● **Given task**: Print every line of the items below verbatim, leaving out the pictures.

● **Supplied data**:
-- START --

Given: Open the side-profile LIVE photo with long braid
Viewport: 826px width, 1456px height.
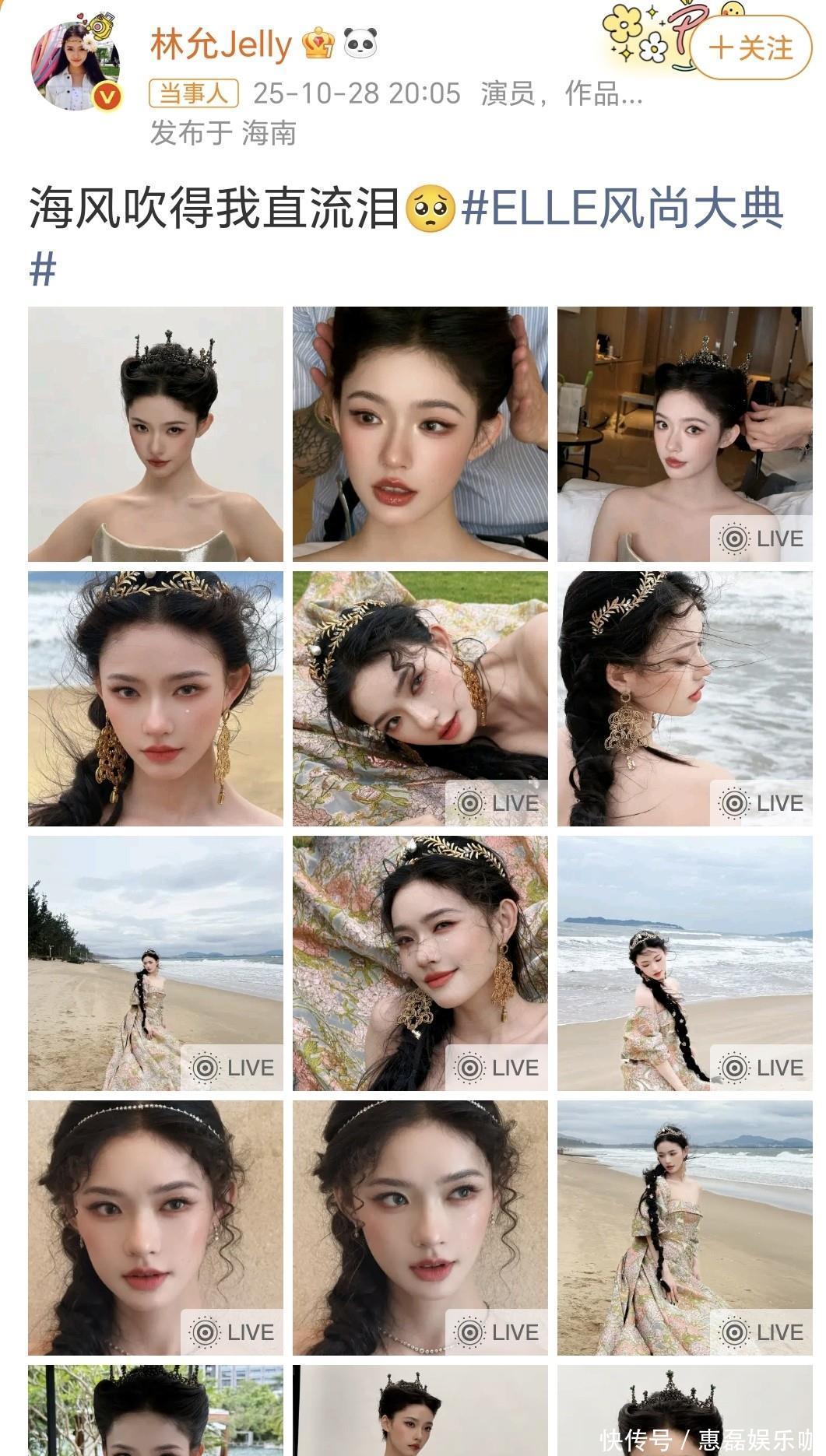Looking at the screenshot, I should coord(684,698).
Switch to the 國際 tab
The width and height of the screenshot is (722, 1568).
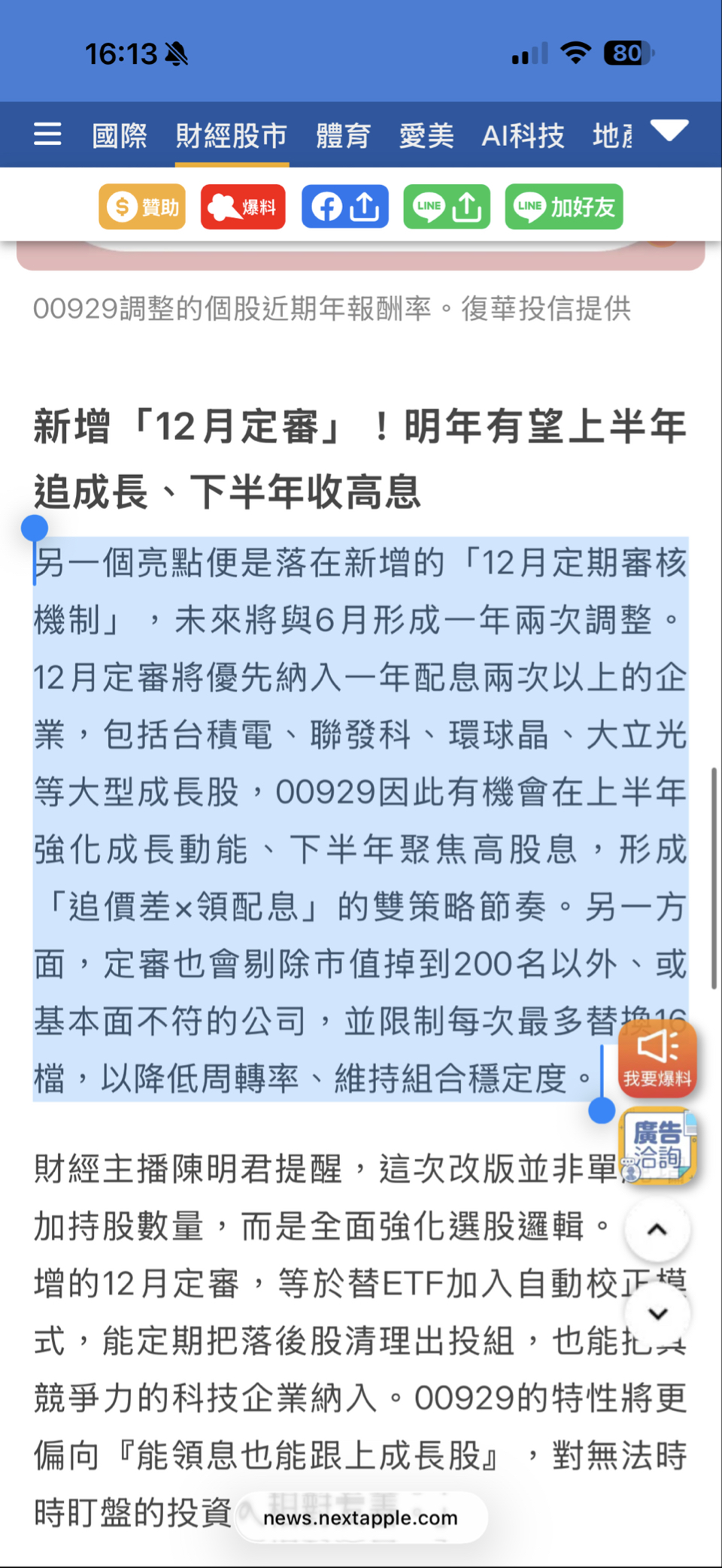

-- END --

● **Solution for this task**:
Given: Open the side-profile LIVE photo with long braid
Viewport: 826px width, 1456px height.
Looking at the screenshot, I should coord(684,698).
Switch to the 國際 tab
The width and height of the screenshot is (722, 1568).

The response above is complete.